What to produce =>
In the stretch of the listing from the line containing "Switch to the Expert Picks tab" through the end, please change "Expert Picks" to "Staff Picks" and leave every other word as it is. Return only those lines, without the pictures.

[Item position entries]
(begin)

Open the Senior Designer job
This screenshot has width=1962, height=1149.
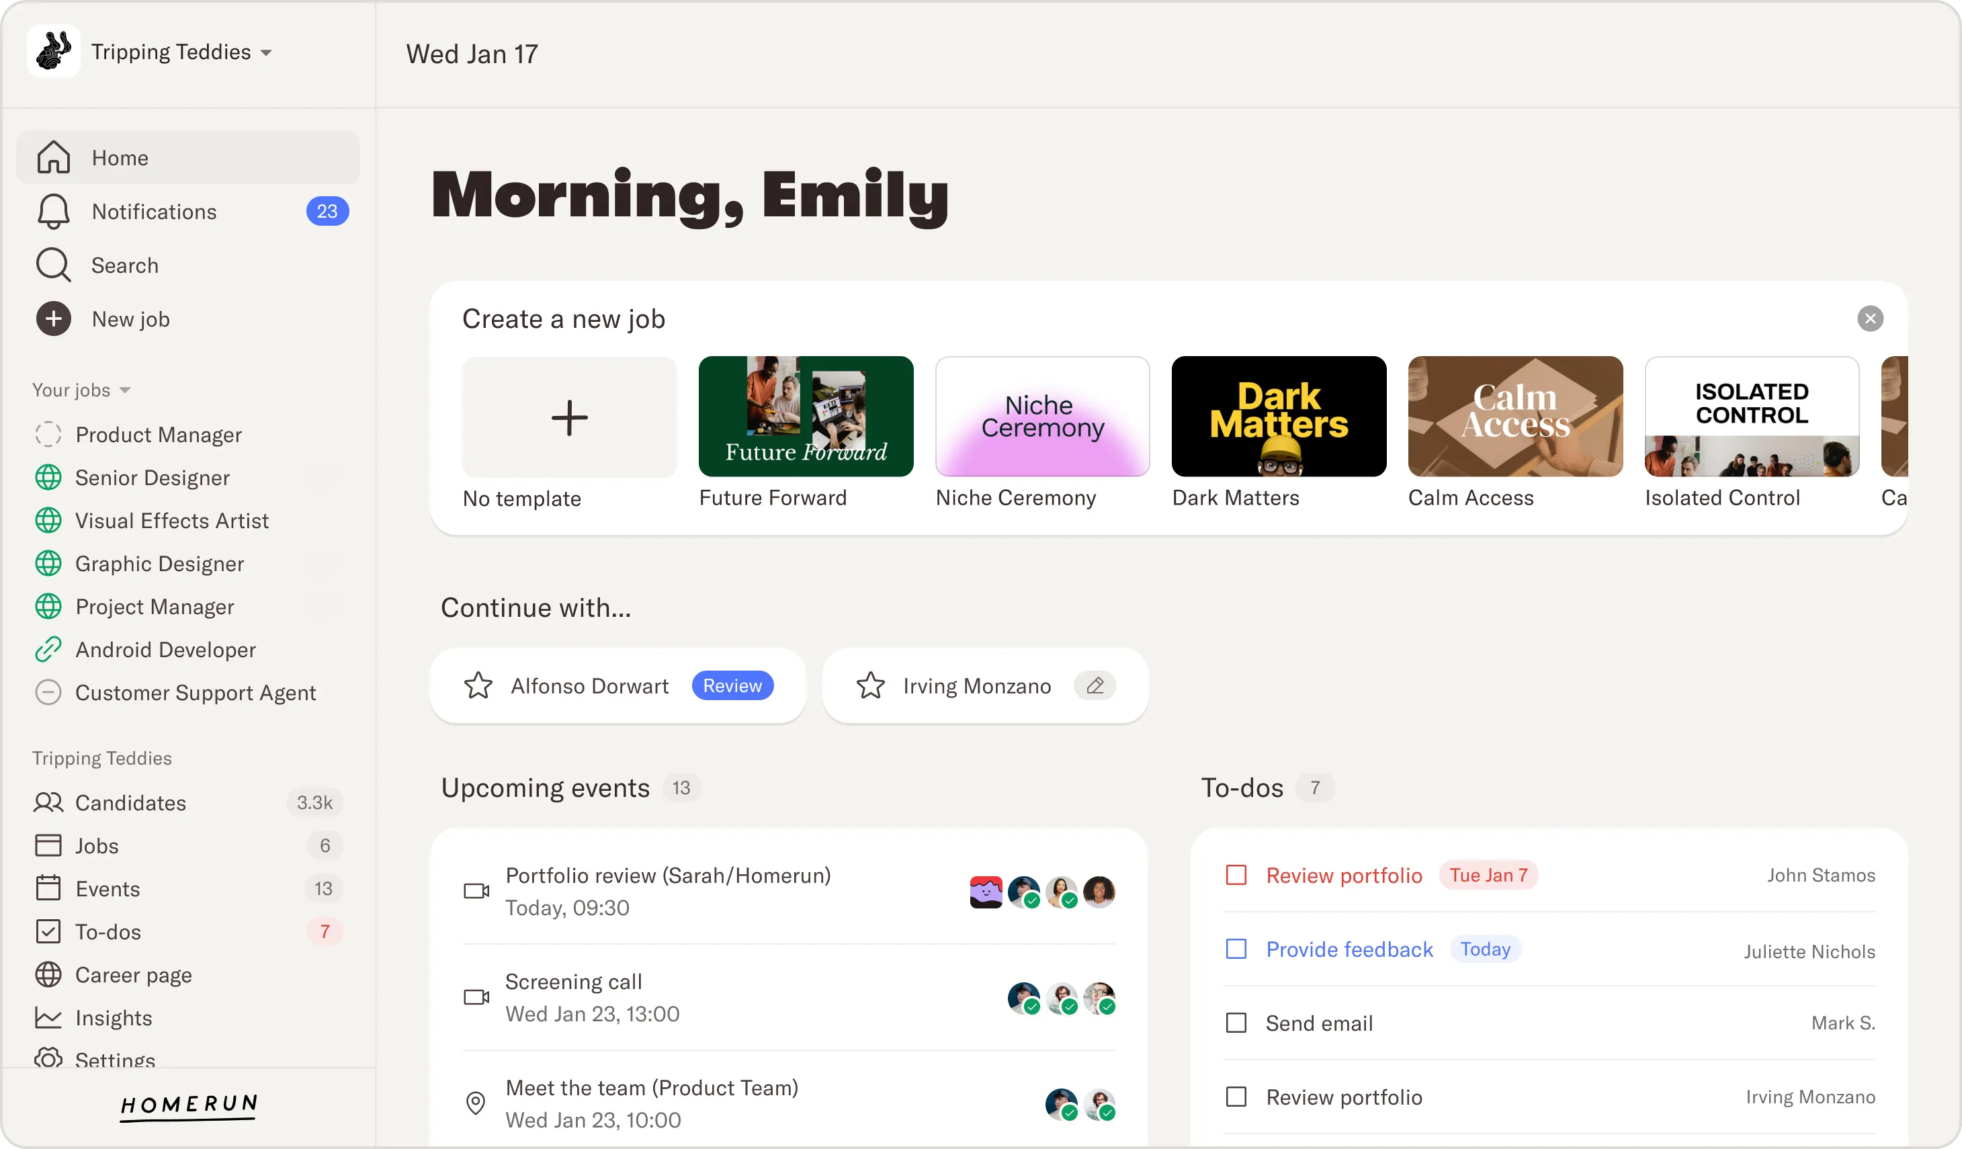click(x=153, y=477)
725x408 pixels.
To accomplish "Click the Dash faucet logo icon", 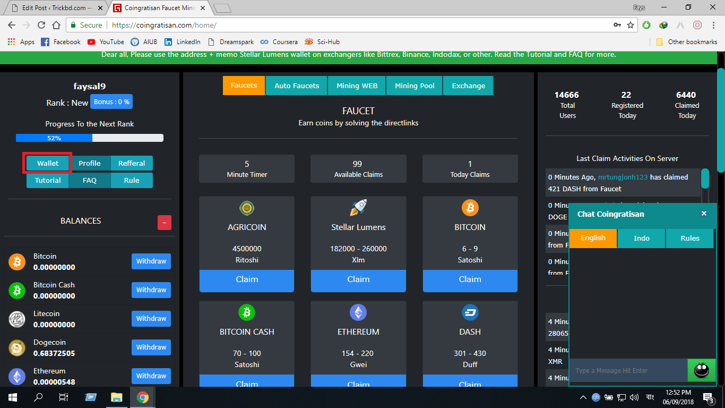I will [x=470, y=312].
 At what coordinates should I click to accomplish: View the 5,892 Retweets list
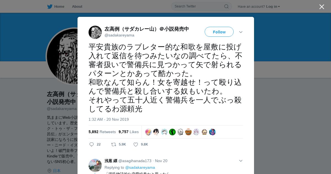(x=102, y=132)
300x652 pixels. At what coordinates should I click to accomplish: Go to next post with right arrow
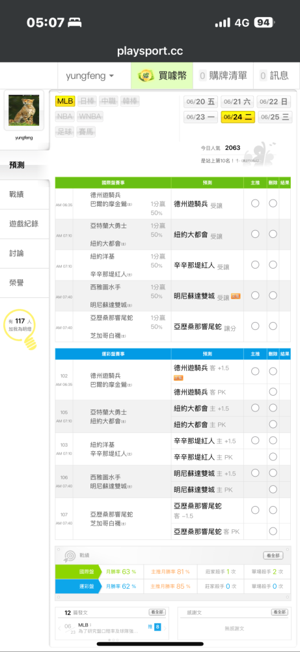coord(165,628)
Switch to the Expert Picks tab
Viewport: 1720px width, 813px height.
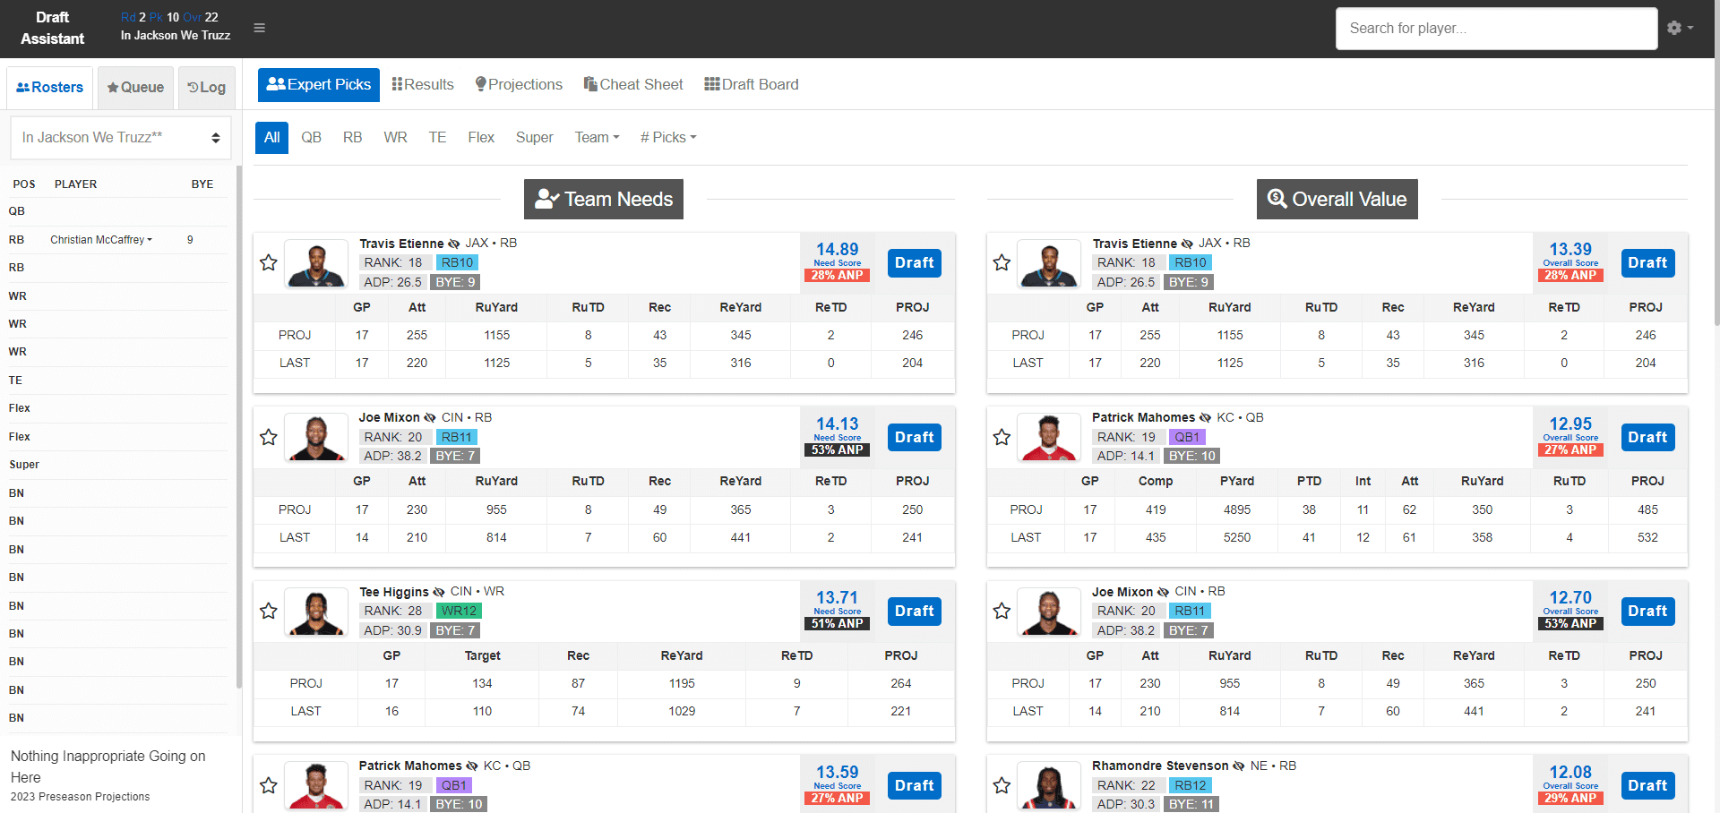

(end)

Task output =>
Switch to the Staff Picks tab
Viewport: 1720px width, 813px height.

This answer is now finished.